DIRECTIVES:
1) Decide whether each statement, (a), (b) and (c), agrees with the hearing excerpt on the GST price case. Answer yes or no for each, and quote the deciding words of the text. (a) The Respondent filed written submissions during the hearing. (b) A Deputy Commissioner represented the Applicant. (c) The Respondent said he charged a 5% margin on his sales.
2) Go on with the hearing excerpt on the GST price case, picking up after its final sentence.

PASSAGE SHOWN:
_ _ _

13. After perusal of the Report of the DGAP the Authority in it’s sitting held on 30.10.2018 had decided to hear the Applicant and the Respondent on 15.11.2018 and accordingly notices were issued to all the interested parties. The Applicant was represented by Ms. Gayatri Verma, Deputy Commissioner and the Respondent was represented by Mr Rajender Kumar Sharma Accountant, Mr. Bhagwan Dass Verma Authorised Agent of the owner and Mr. Dushant Kumar Dubey Tally Operator.
14. During the hearing of the case the Respondent did not file written submissions but stated that he had no control over the Maximum Retail Prices (MRPs) as the same were fixed by the manufacture viz. M/s Patanjali Ayurveda Ltd. and he was bound to charge the same as per the instructions of the manufacturer. He has also stated that he was charging margin of 5% on the sales made by him which he had not increased after the rate of tax was reduced and hence he had not profiteered. He has further stated that he was not aware whether basic prices had been increased by M/s Patanjali Ayurveda Ltd. after the reduction in the GST rate or during the regular course of business.

_ _ _

DATASET RECORDS:
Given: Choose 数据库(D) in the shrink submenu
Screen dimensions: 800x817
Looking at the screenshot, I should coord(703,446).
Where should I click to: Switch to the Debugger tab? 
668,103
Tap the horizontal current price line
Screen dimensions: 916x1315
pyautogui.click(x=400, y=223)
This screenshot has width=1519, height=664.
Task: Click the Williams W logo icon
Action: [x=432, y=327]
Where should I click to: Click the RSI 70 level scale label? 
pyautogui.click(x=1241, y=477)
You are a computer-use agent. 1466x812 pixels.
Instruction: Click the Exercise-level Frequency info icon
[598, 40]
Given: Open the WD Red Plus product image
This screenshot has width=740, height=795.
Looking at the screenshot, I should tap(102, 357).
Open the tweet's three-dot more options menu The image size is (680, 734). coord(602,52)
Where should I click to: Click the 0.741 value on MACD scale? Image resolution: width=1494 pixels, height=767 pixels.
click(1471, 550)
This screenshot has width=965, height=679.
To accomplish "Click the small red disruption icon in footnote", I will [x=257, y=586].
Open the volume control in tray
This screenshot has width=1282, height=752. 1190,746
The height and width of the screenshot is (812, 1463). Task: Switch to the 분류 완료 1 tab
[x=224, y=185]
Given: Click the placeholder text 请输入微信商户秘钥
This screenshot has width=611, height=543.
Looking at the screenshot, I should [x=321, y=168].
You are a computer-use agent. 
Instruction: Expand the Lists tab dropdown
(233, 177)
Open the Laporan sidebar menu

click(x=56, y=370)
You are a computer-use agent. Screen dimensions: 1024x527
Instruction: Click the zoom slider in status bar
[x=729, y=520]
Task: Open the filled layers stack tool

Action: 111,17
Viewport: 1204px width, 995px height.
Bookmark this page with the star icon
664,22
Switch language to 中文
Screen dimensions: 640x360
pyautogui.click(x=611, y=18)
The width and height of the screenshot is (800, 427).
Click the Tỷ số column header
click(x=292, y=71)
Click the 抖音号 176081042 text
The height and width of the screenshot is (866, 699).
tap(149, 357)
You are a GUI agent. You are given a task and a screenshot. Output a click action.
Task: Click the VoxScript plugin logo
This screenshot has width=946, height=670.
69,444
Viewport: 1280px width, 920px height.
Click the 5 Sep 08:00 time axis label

_ _ _

THE REPLIES:
1)
(a) No: "the Respondent did not file written submissions"
(b) Yes: "The Applicant was represented by Ms. Gayatri Verma, Deputy Commissioner"
(c) Yes: "he was charging margin of 5% on the sales made by him"

2)
15. We have carefully considered the material placed before us as well as the claims made by both the parties and it has been revealed that the Central Government on the recommendation of the GST Council had reduced the rate of GST on a number of FMCGs including the ‘Beauty Cream 50 GM’ w.e.f. 15.11.2017 vide Notification No. 41/2017-Central Tax (Rate) dated 14.11.2017. It is also revealed from the perusal of the invoice No. 1429 dated 12.11.2017 that the discounted base price of ‘Beauty Cream 50 GM’ was Rs. 48.60 per unit when the rate of tax was 28% and it was being sold at the MRP of Rs. 62.21 per unit. It is further revealed from the perusal of invoice dated 29.11.2017 that the discounted base price of the above product was increased to Rs. 52.73 per item after the GST was reduced to 18% and it was again sold at the MRP of Rs. 62.22. Therefore, it is clear that the Respondent had increased the base price by Rs. 4.13 per unit and maintained the same base price which he was charging before the reduction in the rate of tax. Therefore, it is established that the Respondent had denied benefit of reduction in the rate of tax to his customers by increasing the base price exactly by the amount by which the tax was reduced and therefore, he had resorted to profiterring in violation of the provisions of Section 171 of the CGST Act, 2017. The Respondent had further compelled the recipients to pay additional GST on the increased price @ 18% and had he not increased the base price and charged additional GST his customers would have got benefit of further reduction in the MRP. Therefore, the additional amount of tax collected also amounts to profiteering made by the Respondent.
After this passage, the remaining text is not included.